▶ _BLOCCO DI TESTO_:
☆ ☆ ☆ ☆ ☆

16 – padroni dell’acqua

Il problema dell’energia è antico quasi quanto l’uomo, o almeno da quando l’uomo si dotò delle proprie appendici tecnologiche. Da sempre l’uomo ha cercato una fonte di energia per evitare una fatica o per sopperire all’insufficienza della propria forza.
L’acqua è stata ed è tuttora una delle più efficaci fonti di energia dalla quale l’uomo ha tratto supporto e profitto, ma prima dell’utilizzo a fini energetici, egli dovette risolvere il problema di attingere, distribuire e razionalizzare tale risorsa in modo da renderla utilizzabile.
In Medio Oriente, almeno dal i sec. a.C., fu utilizzato un sistema circolare che attraverso il ribaltamento ciclico di scodelle (il cosiddetto sistema “a norie”) permetteva il trasporto dell’acqua da un livello a un altro. Da allora, pur con l’apporto della tecnologia idrica dei Romani, gli avanzamenti furono pochi ma soprattutto, eccezion fatta per una crescente capacità di derivazione di canali da un corso d’acqua.

☆ ☆ ☆ ☆ ☆

▶ _MATERIALE RACCOLTO_:
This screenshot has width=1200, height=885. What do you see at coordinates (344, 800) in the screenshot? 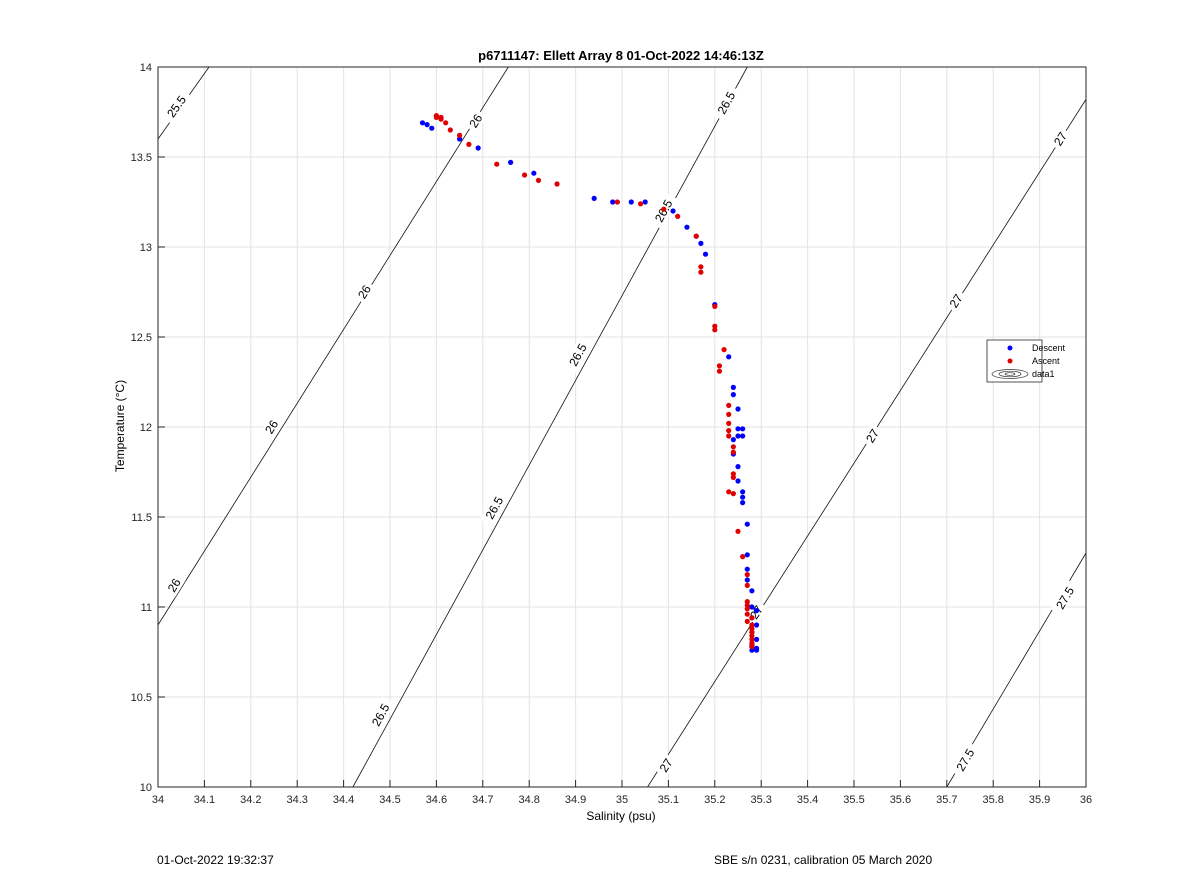
I see `x-tick-label: 34.4` at bounding box center [344, 800].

☆ ☆ ☆ ☆ ☆

▶ _COMPITO A_:
Secondo il testo sull'energia dell'acqua, quali problemi dovette risolvere l'uomo prima di usare l'acqua a fini energetici? Elencali tutti.
▶ _COMPITO B_:
Nel testo sull'energia dell'acqua, da quando è attestato in Medio Oriente l'uso del sistema "a norie"?

▶ _LA TUA RISPOSTA A_:
Attingere, distribuire e razionalizzare l'acqua.

▶ _LA TUA RISPOSTA B_:
Almeno dal I secolo a.C.